Conseils et informations
Café et santé
L’acide chlorogénique présent dans le café est un puissant antioxydant naturel, il permet ainsi le retardement dans la fixation des plaques d’athéromes sur les artères et retarde ainsi l’apparition des maladies cardio-vasculaires.
La cire et la matière grasse du café stimulent la sécrétion acide de l’estomac. Mais elles rendent le café indigeste avec le lait. La caféine permet d’accroître l’endurance, elle a aussi une action diurétique au niveau des reins et son action bronco-dilatatrice au niveau des poumons préviendrait les crises d’asthme.
Le café allonge la durée de vigilance et retarde l’apparition de la sensation de fatigue. Il est un bon préventif contre la migraine.
Bien choisir son eau
L’eau joue un rôle primordial dans la préparation d’un bon café. L’eau de source est recommandée, en revanche l’eau du robinet souvent trop traitée en chlore, doit être portée à ébullition pendant 5 minutes ou doit être filtrée. Si l’eau utilisée est dure ou fortement alcaline, l’acidité du café se trouvera neutralisée. Pour retrouver le goût acidulé de certains cafés, il est conseillé de choisir des cafés plus acides comme un Guatemala.
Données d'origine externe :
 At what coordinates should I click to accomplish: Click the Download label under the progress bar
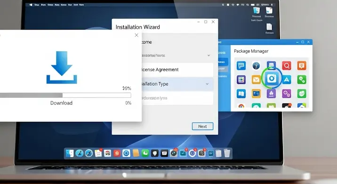click(x=61, y=103)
La température idéale de l’eau se situe entre 85 et 96°C.
La conservation du café
L’humidité et l’oxygène de l’air sont les grands ennemis du café. Ils déclenchent ou accélèrent le processus d’oxydation. La meilleure méthode de conservation consiste donc à garder le café en grains et de le moudre juste avant l’infusion. Le café grains s’oxyde en 15 jours, le moulu en 5 jours et l’infusé en 1 heure.
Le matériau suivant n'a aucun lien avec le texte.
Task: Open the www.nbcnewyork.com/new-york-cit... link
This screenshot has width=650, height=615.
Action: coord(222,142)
L’emballage est donc déterminant, l’idéal est de le conserver dans un récipient hermétique qui empêche aussi l’absorption des odeurs étrangères.
La mise au frais fixe les arômes sur la matière grasse par dissolution et limite l’évaporation des arômes. Une température entre 4 et 7°C semble être optimale car à cette température l’huile du café reste figée.
Les différents cafés
Le café décaféiné
la caféine est le seul élément soluble du café. Plus longtemps le café restera au contact de l’eau et plus il sera chargé en caféine. Donc plus un café est préparé « court » moins il contiendra de caféine.
a) Par solvant chimique : les grains sont gonflés à la vapeur d’eau afin de les rendre poreux, pour être ensuite trempés dans un bain de chlorure de méthylène, di ou trichloréthylène). Après cela il est lavé et torréfié. Outre le risque de retrouver quelques résidus de solvant, il y a une altération du grain en couleur et texture, les arômes et saveurs sont appauvris.
b) Le procédé ZOSEL: le café est gazéifié (gaz carbonique ou propane) auquel on applique une énorme pression (60 bars) qui permet de séparer les différents composants du café. Après plusieurs opérations (passage dans une turbine avec de l’eau, évaporation, etc…), on récupère les cristaux de caféine.
c) Il existe aussi le brassage des grains dans des bains successifs d’eau avant de passer par un lit de charbon actif (celui absorbe la caféine dissoute dans l’eau). Cependant le PH est régulé à l’acide aliphatique.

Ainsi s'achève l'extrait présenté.